*What to produce*. Copy out the lines exactly as they appear, starting at the line containing "035 542 2071 (915, 2283)" and ending at the line containing "Sponsoren (1101, 80)", both included.

*Supplied data*.
-- BEGIN --

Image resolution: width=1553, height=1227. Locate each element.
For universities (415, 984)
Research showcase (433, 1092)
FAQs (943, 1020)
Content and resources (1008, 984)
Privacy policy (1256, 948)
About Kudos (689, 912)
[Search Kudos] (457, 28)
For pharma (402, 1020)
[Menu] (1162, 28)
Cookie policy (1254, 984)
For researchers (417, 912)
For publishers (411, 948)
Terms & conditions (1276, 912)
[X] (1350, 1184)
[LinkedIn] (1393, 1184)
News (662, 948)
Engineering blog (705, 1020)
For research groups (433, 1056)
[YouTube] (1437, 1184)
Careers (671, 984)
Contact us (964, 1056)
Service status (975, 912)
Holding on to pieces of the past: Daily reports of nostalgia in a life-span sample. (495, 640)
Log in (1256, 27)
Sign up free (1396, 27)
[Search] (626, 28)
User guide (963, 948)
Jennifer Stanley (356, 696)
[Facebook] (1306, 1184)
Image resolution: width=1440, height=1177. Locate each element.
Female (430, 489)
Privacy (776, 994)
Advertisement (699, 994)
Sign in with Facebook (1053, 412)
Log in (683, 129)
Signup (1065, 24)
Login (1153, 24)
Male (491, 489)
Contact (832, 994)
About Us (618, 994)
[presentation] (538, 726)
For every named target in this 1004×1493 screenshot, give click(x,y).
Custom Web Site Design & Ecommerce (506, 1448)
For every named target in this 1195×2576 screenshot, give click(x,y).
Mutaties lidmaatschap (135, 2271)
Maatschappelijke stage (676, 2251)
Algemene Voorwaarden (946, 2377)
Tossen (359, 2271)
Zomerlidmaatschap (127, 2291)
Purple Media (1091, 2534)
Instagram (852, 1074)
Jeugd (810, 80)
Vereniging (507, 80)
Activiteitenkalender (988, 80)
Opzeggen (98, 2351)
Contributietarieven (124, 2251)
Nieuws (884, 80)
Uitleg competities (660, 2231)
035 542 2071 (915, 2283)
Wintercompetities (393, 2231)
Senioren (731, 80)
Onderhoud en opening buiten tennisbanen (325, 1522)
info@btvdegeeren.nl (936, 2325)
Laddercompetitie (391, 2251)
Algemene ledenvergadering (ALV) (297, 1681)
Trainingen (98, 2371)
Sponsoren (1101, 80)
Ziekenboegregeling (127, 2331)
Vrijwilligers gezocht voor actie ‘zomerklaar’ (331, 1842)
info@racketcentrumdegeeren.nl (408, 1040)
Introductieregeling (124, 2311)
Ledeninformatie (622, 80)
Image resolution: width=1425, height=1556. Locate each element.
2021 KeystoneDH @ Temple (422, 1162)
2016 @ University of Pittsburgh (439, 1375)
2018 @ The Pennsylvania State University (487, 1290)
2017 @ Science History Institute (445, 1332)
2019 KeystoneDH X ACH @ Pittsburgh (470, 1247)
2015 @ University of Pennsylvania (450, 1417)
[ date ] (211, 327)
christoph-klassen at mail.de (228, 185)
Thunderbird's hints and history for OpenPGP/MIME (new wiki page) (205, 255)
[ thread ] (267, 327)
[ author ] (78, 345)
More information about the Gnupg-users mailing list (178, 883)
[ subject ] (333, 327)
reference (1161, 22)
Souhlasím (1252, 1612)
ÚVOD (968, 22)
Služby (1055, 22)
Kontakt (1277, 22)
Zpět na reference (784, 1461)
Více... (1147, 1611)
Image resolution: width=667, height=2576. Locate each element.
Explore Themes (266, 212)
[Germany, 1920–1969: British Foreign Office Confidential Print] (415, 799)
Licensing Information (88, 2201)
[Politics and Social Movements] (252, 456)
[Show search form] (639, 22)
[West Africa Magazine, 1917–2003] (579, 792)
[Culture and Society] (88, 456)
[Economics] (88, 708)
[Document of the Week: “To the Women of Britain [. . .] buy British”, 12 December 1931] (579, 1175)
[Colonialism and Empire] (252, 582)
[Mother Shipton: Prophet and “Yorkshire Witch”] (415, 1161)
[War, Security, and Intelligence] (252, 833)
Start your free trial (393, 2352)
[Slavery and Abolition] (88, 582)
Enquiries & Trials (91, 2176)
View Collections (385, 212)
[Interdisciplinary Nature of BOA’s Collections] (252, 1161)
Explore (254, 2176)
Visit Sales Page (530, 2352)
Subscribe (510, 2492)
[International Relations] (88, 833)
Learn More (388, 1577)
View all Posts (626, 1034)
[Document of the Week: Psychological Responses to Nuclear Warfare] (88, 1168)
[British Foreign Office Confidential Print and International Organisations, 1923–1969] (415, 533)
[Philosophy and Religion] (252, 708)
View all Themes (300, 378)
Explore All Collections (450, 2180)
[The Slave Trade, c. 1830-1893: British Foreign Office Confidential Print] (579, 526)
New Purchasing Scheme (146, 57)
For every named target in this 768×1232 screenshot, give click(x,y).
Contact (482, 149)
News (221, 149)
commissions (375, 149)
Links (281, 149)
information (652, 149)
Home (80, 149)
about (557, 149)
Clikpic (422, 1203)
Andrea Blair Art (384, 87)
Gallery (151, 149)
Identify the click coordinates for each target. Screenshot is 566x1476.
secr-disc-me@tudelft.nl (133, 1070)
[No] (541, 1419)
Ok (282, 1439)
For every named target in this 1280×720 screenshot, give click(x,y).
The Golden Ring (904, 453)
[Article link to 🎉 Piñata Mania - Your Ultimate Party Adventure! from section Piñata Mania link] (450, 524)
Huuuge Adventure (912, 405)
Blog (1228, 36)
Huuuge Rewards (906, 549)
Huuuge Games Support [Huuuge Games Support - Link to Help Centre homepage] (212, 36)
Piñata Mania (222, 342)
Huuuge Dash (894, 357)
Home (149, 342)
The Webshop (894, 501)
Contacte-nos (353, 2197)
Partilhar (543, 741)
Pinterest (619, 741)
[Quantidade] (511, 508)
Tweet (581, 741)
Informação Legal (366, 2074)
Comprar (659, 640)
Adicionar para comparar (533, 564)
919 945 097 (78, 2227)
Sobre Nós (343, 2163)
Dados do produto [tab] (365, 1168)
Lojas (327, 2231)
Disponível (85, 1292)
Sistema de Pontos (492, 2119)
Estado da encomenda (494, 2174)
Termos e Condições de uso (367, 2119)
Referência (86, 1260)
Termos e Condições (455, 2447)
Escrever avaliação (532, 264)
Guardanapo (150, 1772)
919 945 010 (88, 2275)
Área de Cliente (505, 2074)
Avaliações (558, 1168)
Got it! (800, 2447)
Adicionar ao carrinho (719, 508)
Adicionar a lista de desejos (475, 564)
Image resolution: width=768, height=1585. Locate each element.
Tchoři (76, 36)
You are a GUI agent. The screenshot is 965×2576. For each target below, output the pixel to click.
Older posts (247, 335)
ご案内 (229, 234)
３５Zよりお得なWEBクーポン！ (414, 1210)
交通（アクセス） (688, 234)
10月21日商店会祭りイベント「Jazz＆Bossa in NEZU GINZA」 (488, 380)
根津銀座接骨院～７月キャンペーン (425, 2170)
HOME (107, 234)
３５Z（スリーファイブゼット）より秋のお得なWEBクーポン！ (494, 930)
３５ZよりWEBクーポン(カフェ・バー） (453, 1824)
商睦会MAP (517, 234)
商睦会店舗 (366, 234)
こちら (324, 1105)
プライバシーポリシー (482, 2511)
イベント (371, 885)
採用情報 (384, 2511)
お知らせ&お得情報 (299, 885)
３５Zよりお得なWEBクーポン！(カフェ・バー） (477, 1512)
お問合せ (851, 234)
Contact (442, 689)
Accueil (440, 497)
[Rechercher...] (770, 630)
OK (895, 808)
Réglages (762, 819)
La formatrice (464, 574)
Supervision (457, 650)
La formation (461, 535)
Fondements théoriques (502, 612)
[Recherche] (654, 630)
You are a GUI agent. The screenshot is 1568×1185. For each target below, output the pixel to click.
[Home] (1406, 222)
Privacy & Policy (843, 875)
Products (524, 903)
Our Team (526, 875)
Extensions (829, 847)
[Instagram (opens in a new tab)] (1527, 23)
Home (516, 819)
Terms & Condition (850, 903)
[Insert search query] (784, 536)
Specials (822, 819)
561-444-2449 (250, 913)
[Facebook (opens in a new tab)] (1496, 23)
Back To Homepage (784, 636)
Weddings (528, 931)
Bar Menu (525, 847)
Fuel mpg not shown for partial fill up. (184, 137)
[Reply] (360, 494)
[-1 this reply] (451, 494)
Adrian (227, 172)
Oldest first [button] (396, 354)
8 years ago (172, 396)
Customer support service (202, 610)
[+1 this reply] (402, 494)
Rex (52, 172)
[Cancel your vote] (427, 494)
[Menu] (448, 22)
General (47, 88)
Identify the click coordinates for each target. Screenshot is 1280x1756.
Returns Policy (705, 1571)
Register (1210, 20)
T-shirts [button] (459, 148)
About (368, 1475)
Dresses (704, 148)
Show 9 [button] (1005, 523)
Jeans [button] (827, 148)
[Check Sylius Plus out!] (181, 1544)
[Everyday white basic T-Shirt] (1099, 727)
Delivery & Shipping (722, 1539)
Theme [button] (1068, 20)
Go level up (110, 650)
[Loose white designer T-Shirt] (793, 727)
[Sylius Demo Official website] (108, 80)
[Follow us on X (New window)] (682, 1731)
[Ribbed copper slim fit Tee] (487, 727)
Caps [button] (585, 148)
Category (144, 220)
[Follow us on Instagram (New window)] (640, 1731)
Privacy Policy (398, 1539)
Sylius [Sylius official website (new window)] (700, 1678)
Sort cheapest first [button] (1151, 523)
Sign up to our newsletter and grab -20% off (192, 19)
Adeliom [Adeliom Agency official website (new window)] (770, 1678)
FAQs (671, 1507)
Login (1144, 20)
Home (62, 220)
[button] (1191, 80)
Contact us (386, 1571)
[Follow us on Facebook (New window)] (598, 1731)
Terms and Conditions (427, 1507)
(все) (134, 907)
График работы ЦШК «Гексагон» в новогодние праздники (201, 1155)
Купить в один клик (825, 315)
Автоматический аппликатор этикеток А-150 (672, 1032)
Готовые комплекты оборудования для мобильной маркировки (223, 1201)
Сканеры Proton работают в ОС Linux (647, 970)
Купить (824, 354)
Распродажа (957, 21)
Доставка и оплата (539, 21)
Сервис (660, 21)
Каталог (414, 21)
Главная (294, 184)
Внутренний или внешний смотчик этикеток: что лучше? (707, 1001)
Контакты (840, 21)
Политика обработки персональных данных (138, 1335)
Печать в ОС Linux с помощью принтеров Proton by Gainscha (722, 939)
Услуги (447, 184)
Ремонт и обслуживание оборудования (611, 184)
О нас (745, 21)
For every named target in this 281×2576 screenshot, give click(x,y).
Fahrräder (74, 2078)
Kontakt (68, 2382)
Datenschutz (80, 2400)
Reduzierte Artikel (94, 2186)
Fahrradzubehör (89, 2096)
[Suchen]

-- END --

*Correct response*.
035 542 2071 (915, 2283)
Wintercompetities (393, 2231)
Senioren (731, 80)
Onderhoud en opening buiten tennisbanen (325, 1522)
info@btvdegeeren.nl (936, 2325)
Laddercompetitie (391, 2251)
Algemene ledenvergadering (ALV) (297, 1681)
Trainingen (98, 2371)
Sponsoren (1101, 80)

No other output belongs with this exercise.